Solid-State NMR and X-ray Diffraction Study of Structure and Dynamics of Dihydrate and Anhydrous Form of Tyr-Ala-Phe
Katarzyna Trzeciak-Karlikowska, Anna Bujacz, Agata Jeziorna, Włodzimierz Ciesielski†, Grzegorz D. Bujacz, Jarosław Gajda†, Danuta Pentak and Marek J. Potrzebowski*
Tyr-d-Ala-Phe is a “message sequence” of naturally occurring opioid peptides, deltorphin I (Tyr-d-Ala-Phe-Asp-Val-Val-Gly-NH2), deltorphin II (Tyr-d-Ala-Phe-Glu-Val-Val-Gly-NH2), and dermorphin (Tyr-d-Ala-Phe-Gly-Tyr-Pro-Ser-NH2).
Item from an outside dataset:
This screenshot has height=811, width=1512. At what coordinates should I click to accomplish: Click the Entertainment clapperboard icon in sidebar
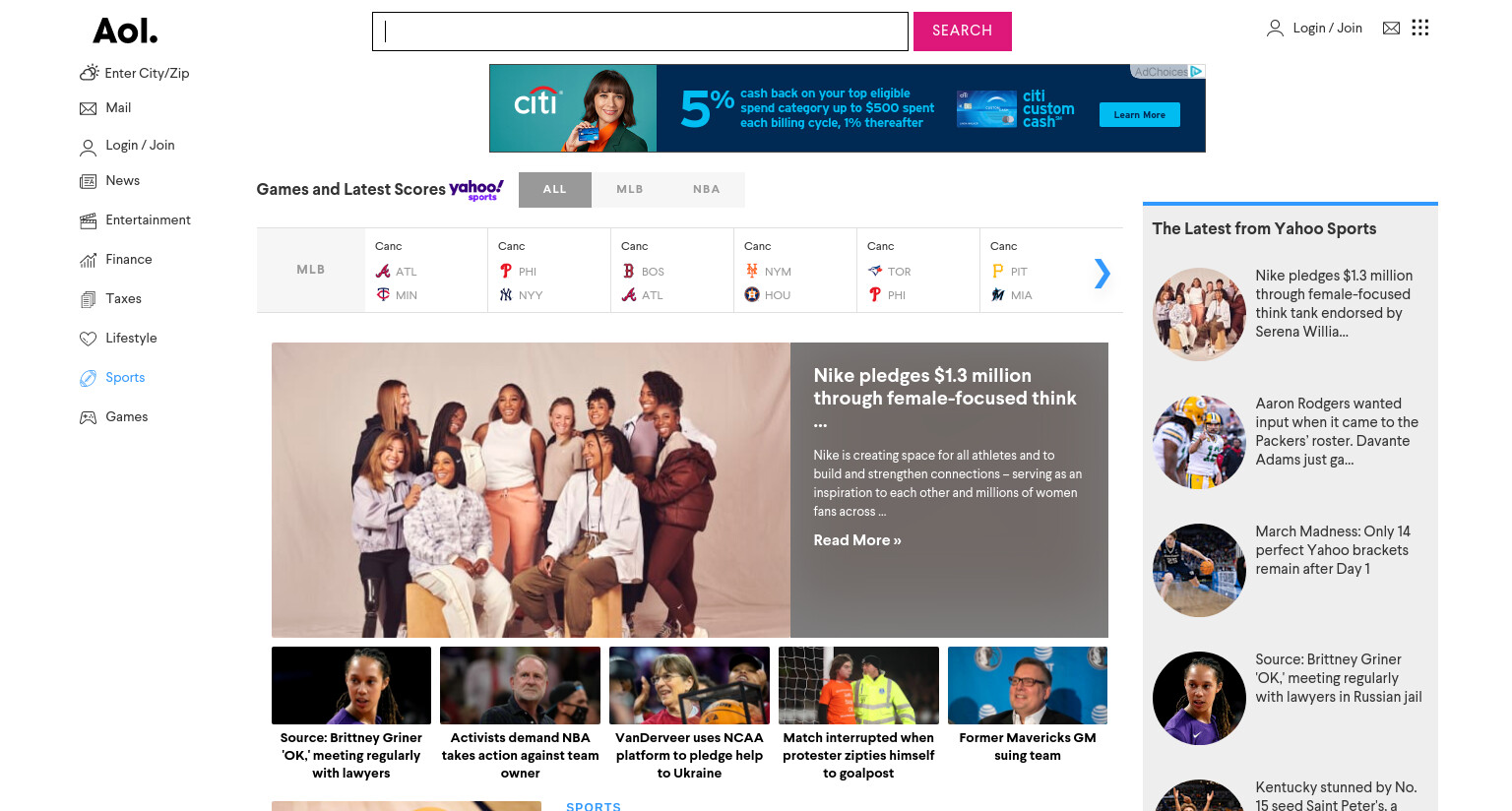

Analogous heptapeptides containing l-alanine instead of d-alanine are not biologically active. In a previous paper (J. Phys. Chem. B 2004, 108 (14), 4535−4545), we reported X-ray and NMR data for Tyr-d-Ala-Phe. In the current report, we present structural studies of Tyr-Ala-Phe, a “false message sequence” of opioid peptides. It has been found that Tyr-Ala-Phe crystallizes in two forms, as anhydrate (Form I) and dihydrate (Form II). Crystal and molecular structure of both forms was established by means of low-temperature X-ray measurements. Form I is orthorhombic with space group P212121, while II is hexagonal with space group P65. Solid-state NMR was employed to study the structure and molecular dynamics of I and II. Analysis of cross-polarization buildup curves and 13C chemical shift tensor (CST) parameters obtained by a two-dimensional PASS experiment have revealed a dramatic difference in the molecular motion of both modifications. 13C T1 relaxation times have provided further evidence confirming distinct molecular dynamics. The attempt to understand the role of the stereochemistry of Ala residue in opioid peptide sequences in relation to intramolecular interactions and preorganization mechanisms is presented.